Academic questions China's debt trap diplomacy fears

A Samoan academic has questioned the debt trap diplomacy argument directed at China and described it as “one-sided and short-sighted”.

National University of Samoa (N.U.S.) lecturer and economist, Peniamina Muliaina, acknowledged that China’s presence in the Pacific islands has increased over the past two decades.

He said China’s presence is now more visible, especially after the establishment of the Belt and Road Initiative (B.R.I.), which has seen a number of Pacific island states including Samoa sign up to. 

But criticisms that China is trapping smaller island nations by giving loans they cannot repay are off the mark, says the academic.

“There is no denying that China’s influence in the Pacific has grown immensely, since the last 20 years and is more noticeable now since its Belt and Road initiative program began. 

"China has been accused of trying to trap small economies by lending them loans they cannot pay,” he said. “The accusers are the US, Australia and other institutions which are concerned about China’s true intentions behind its program.

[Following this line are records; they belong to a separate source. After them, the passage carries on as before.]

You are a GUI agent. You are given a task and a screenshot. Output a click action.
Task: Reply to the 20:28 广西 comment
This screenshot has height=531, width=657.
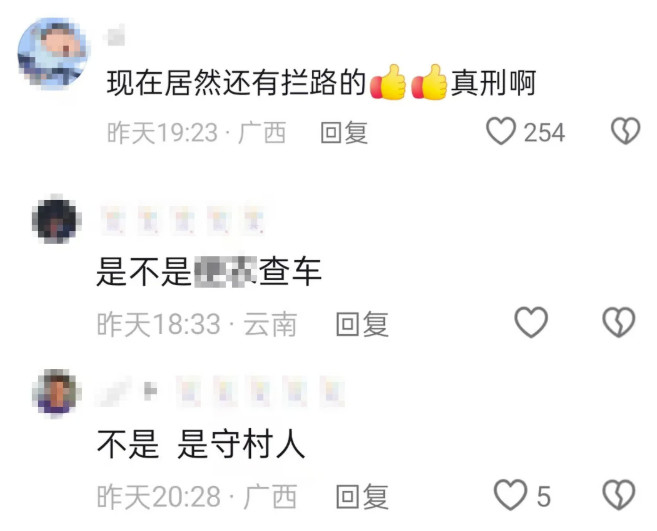click(362, 497)
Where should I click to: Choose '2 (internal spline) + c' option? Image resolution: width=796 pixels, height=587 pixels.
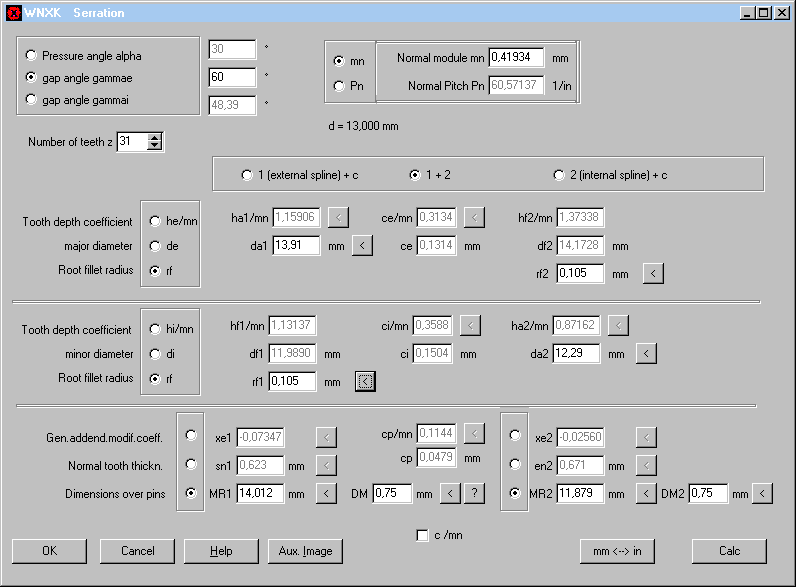[559, 175]
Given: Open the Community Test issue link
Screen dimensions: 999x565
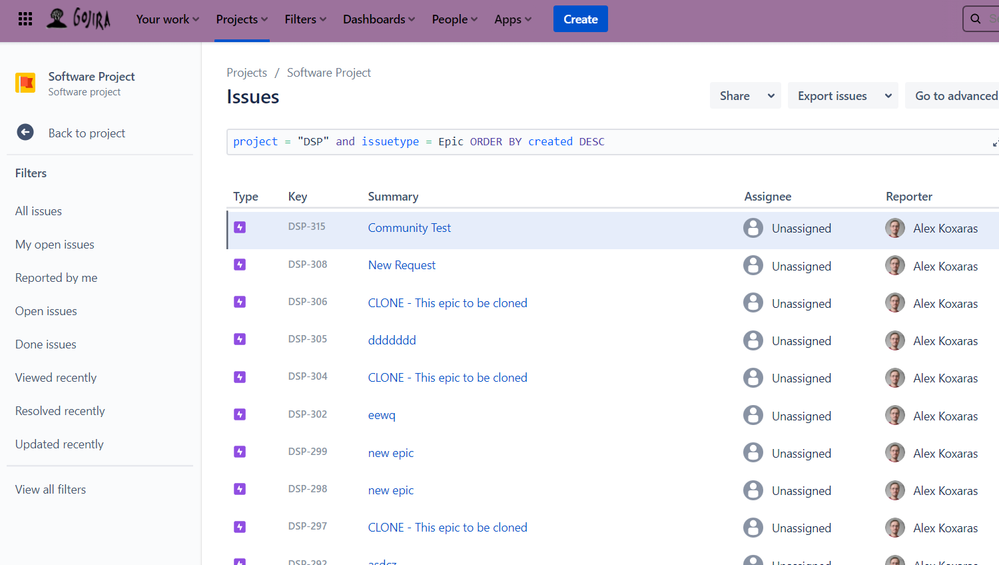Looking at the screenshot, I should pos(409,228).
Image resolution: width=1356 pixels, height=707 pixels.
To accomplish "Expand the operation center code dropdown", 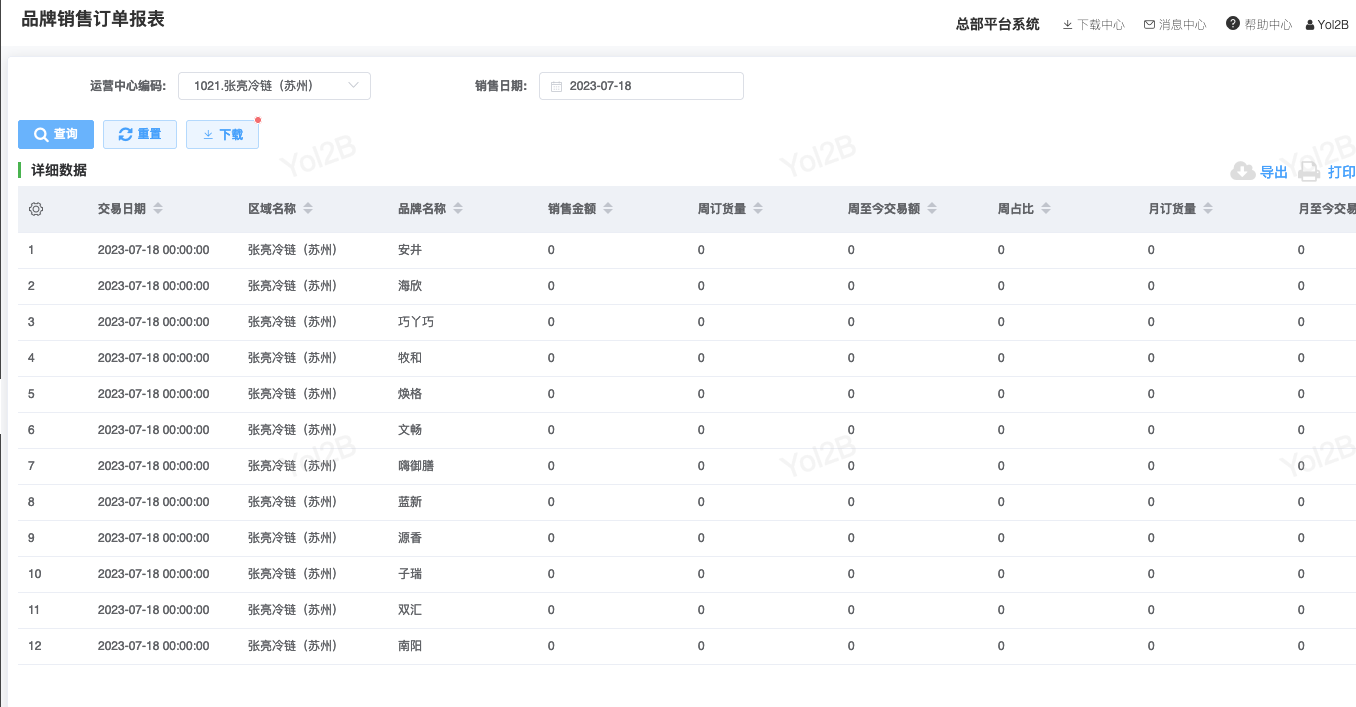I will coord(353,86).
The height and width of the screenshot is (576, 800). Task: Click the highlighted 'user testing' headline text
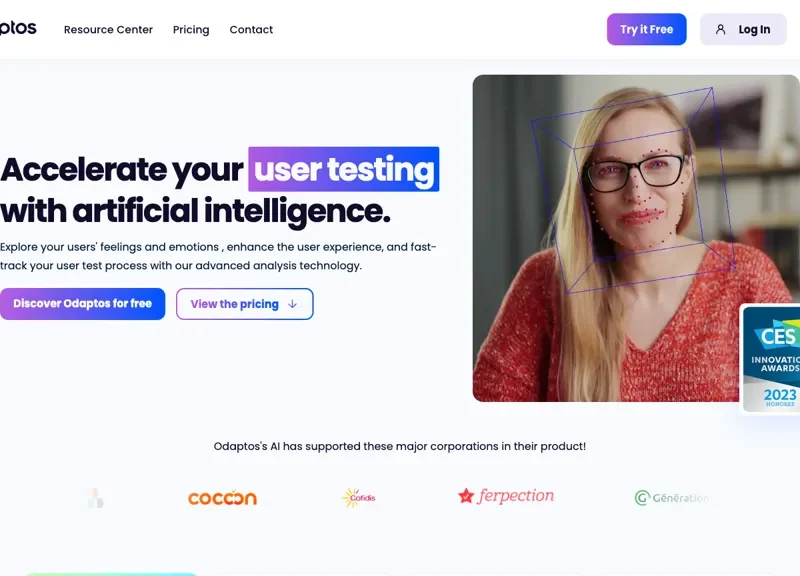[344, 169]
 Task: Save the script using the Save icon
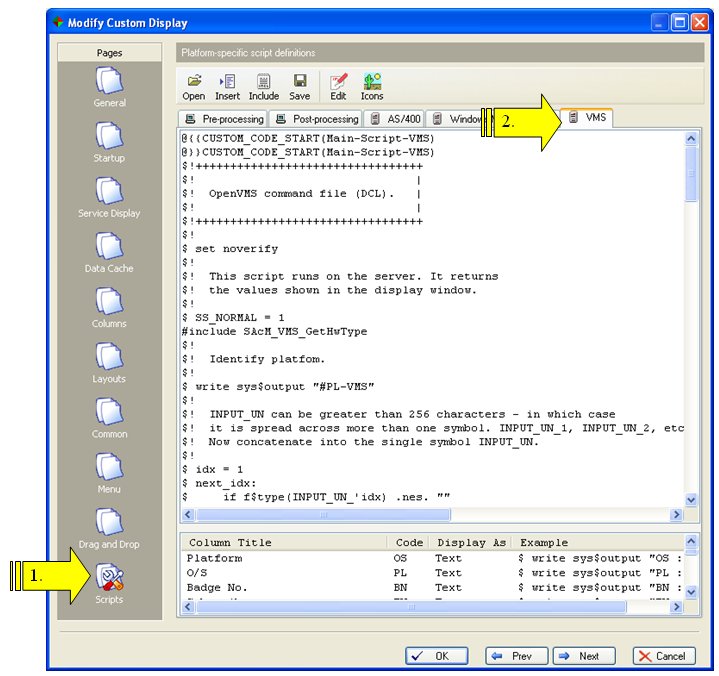[x=299, y=86]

The debt trap diplomacy argument in my opinion is both one-sided and short sighted.”

Mr Muliaina said critics of the loans made it look like China was the only party in the transaction and forced smaller economies to accept them, when other parties representing the various island states' national governments also made those choices.

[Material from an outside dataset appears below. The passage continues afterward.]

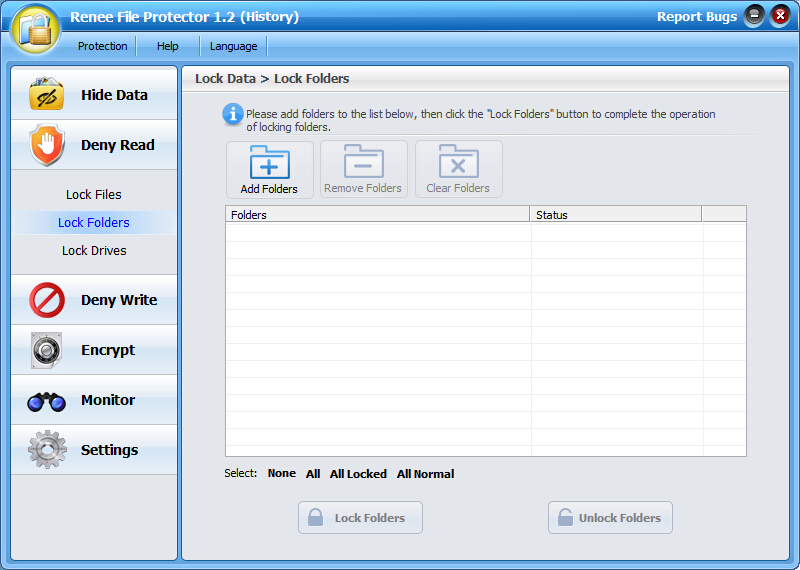Select Lock Drives in the sidebar

click(x=94, y=251)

“The accusers miss something here: Is it China or is it really the other parties that trap themselves in debt? It is my opinion that the Government must conduct a thorough analysis of our ability to pay before taking on offers from its trading partners. I refuse to believe that we don’t have the capability nor the skills and wisdom to make such an analysis,” he said. "If having great openness and with good intentions, the transactions and its conditions and its implications and that both parties understand the costs (and benefits) involved, with having thoroughly analyzed our ability to pay further debts, having carefully considered all the aspects of the deal, then it is not in my opinion a trap.”

Mr Muliaina said critics of China’s expansion in the region and its B.R.I. have not offered alternatives and having competition in local markets – in terms of accessibility to a variety of goods including Chinese-made products – is always good for customers. 

“Here are my questions on this issue: what are the alternatives and are we willing to take those alternatives? Are we willing to play martyr for our own selfishness? Competition can be cruel if you value something and that something is slipping away, but it is our own selfishness that can do more harm,” he said. 

“There is no denying that we are flooded by Chinese business and our local businesses just cannot compete. 

"Like the protectionist view when it comes to free trade, are we willing to protect the few and the expenses of the rest? Isn’t it selfish to try and protect our local businesses instead of letting the rest of Samoa have a gain income due to cheaper goods?"